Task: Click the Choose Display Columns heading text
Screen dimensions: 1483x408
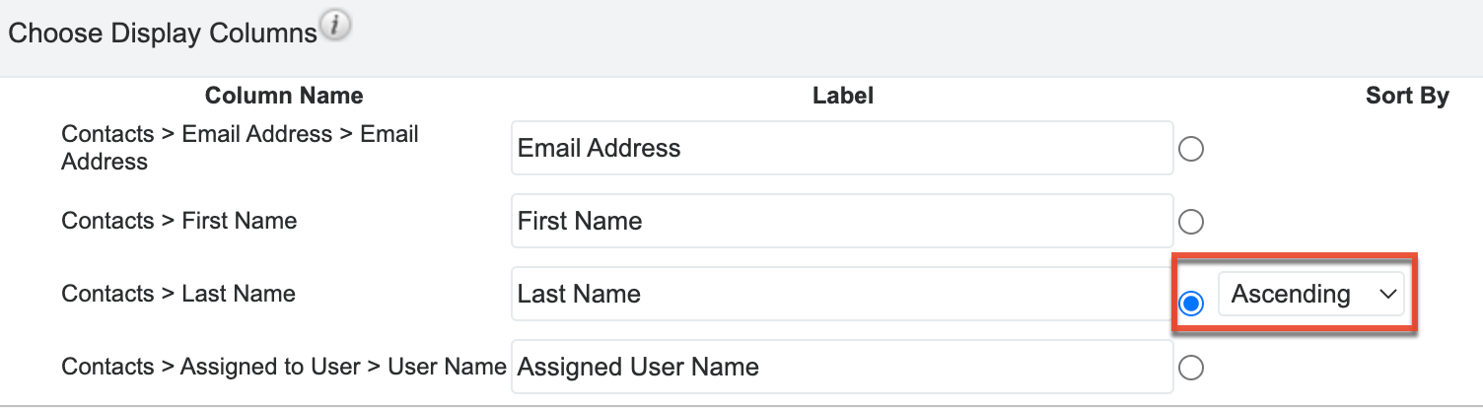Action: pos(163,34)
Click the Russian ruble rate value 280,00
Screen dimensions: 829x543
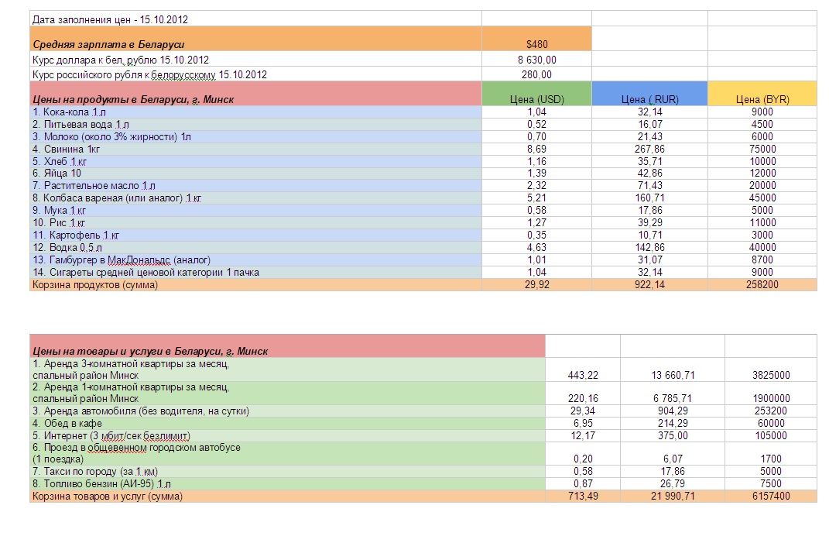(536, 74)
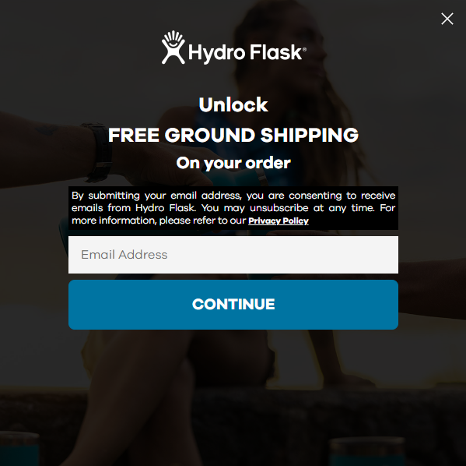Viewport: 466px width, 466px height.
Task: Click the word receive ending first notice line
Action: click(378, 196)
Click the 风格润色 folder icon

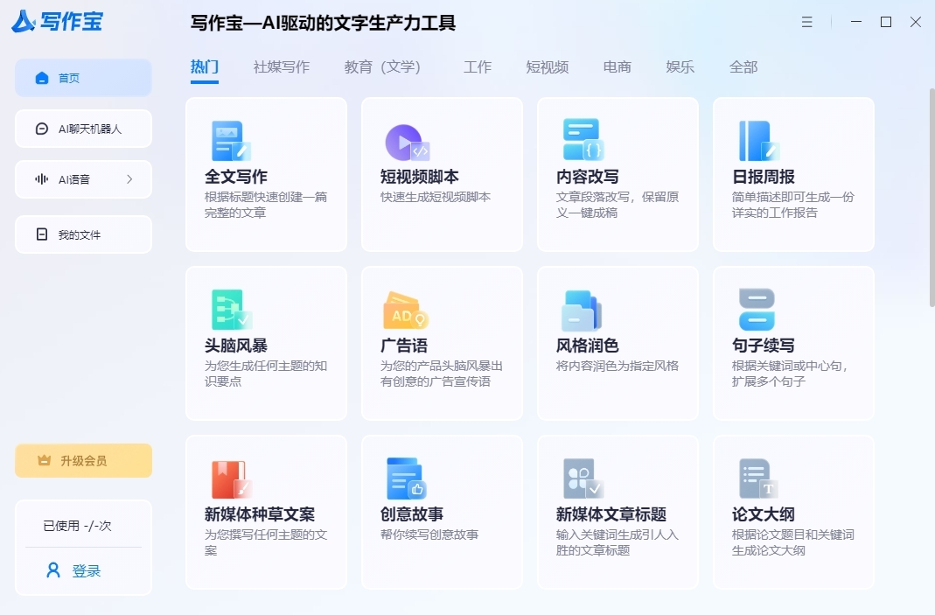[581, 309]
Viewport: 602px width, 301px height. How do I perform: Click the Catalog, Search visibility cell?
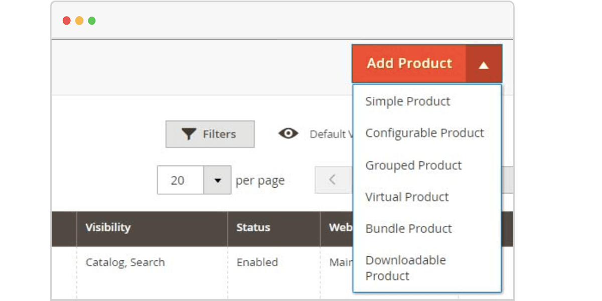(x=125, y=262)
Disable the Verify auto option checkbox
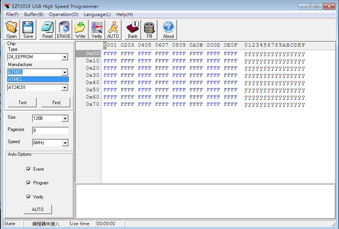The width and height of the screenshot is (339, 229). [29, 197]
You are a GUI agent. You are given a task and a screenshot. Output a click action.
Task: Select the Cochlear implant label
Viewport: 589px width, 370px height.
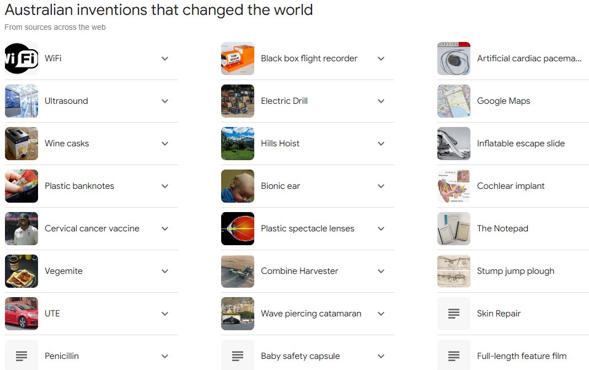click(511, 186)
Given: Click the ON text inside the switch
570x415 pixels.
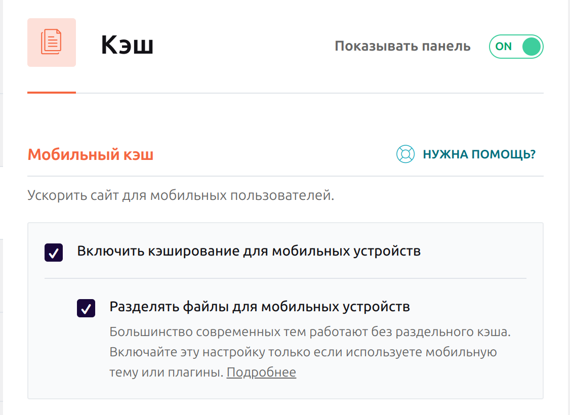Looking at the screenshot, I should [x=503, y=47].
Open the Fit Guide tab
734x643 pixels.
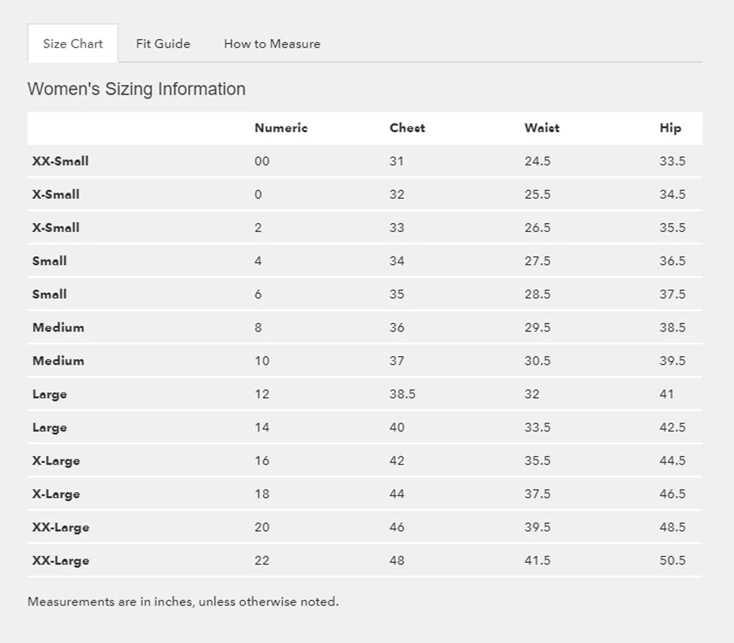[x=163, y=43]
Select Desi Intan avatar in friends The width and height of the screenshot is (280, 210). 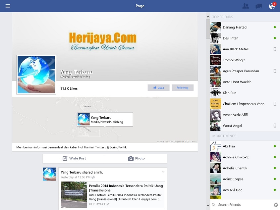pos(216,38)
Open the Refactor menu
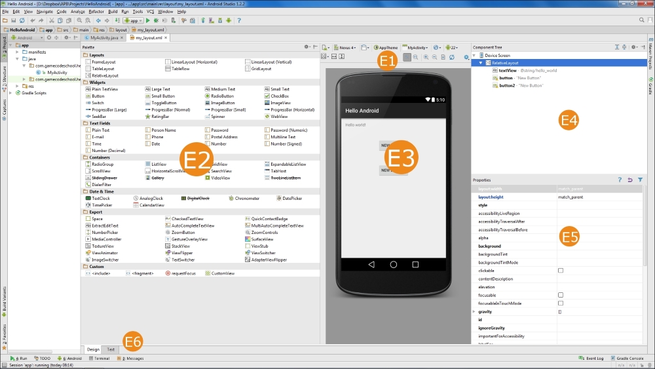Image resolution: width=655 pixels, height=369 pixels. click(96, 12)
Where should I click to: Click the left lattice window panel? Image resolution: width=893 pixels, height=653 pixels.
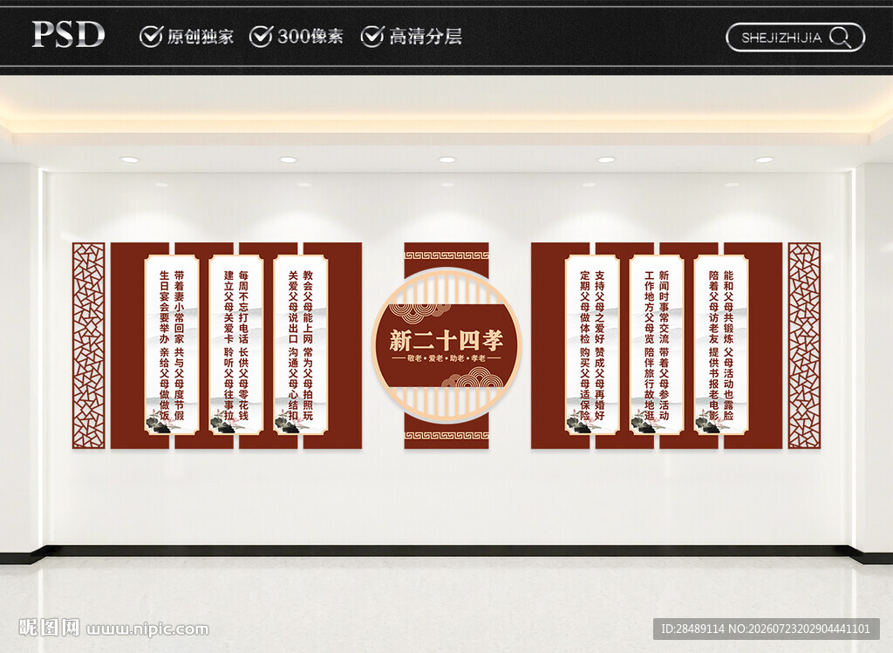tap(89, 345)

-*-

- _Exercise aim_:
Return each line in the records that holds the string "text".

- _Exercise solution_:
Task: Click the Choose Display Columns heading text
Given: Click the ON text inside the switch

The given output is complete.